Group of Qingkou tiankengs

More information about tiankengs is in the article about Xiaozhai tiankeng.

Out of 45 – 50 known tiankengs of China (and China has by far the most tiankengs in the world) five belong to the group of Qingkou tiankengs. These are Daluodang, Niubizi, Shiwangdong (Shi Wang), Taipingmiao, and finally – Qingkou tiankeng itself, which is described here.

These tiankengs have formed at the border of Paleozoic sandstone and a thick layer of Lower Ordovician limestone, which is rich with underground streams – tributaries of Muzong River. These underground streams have formed some of the most magnificent caves in the world – such as San Wang Dong and Er Wang Dong caves. In some places, the roof of caves has collapsed, creating sinkholes of gargantuan size – tiankengs.

Erosional tiankengs

Most tiankengs are formed by the collapse of giant cave rooms. But sometimes these giant holes are created by surface water which finds a crack in the limestone and falls down until it reaches the base of the layer. As time goes, the hole is washed out, larger and larger until an enormous hole – tiankeng – is created.

Such tiankengs are called erosional tiankengs. Typically rivers fall IN these tiankengs as spectacular waterfalls and then continue underground, in caves.

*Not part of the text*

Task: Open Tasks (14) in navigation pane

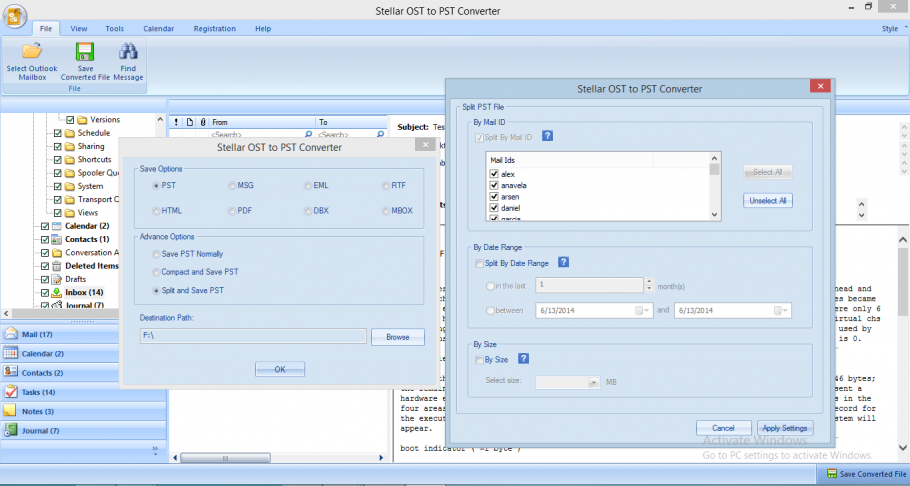Action: pyautogui.click(x=40, y=392)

Best erosional tiankeng in China

Qingkou tiankeng is a typical erosional tiankeng and most likely – finest one in China. It receives two larger streams – one from the north-west, another – from the east. Both fall down in the sinkhole, each forming some 150 – 200 m tall waterfall. During the rainy periods, the sound of waterfalls in the tiankeng is almost unbearable.

Qingkou tiankeng is 295 – 195 m deep, with almost vertical walls. Area of tiankeng is 40,700 m². It has formed at the area, where sandstone and shale overlay a thick layer of Lower Ordovician limestone. Streams reach here the border where this sandstone ends and starts limestone. In this place has formed Qingkou tiankeng.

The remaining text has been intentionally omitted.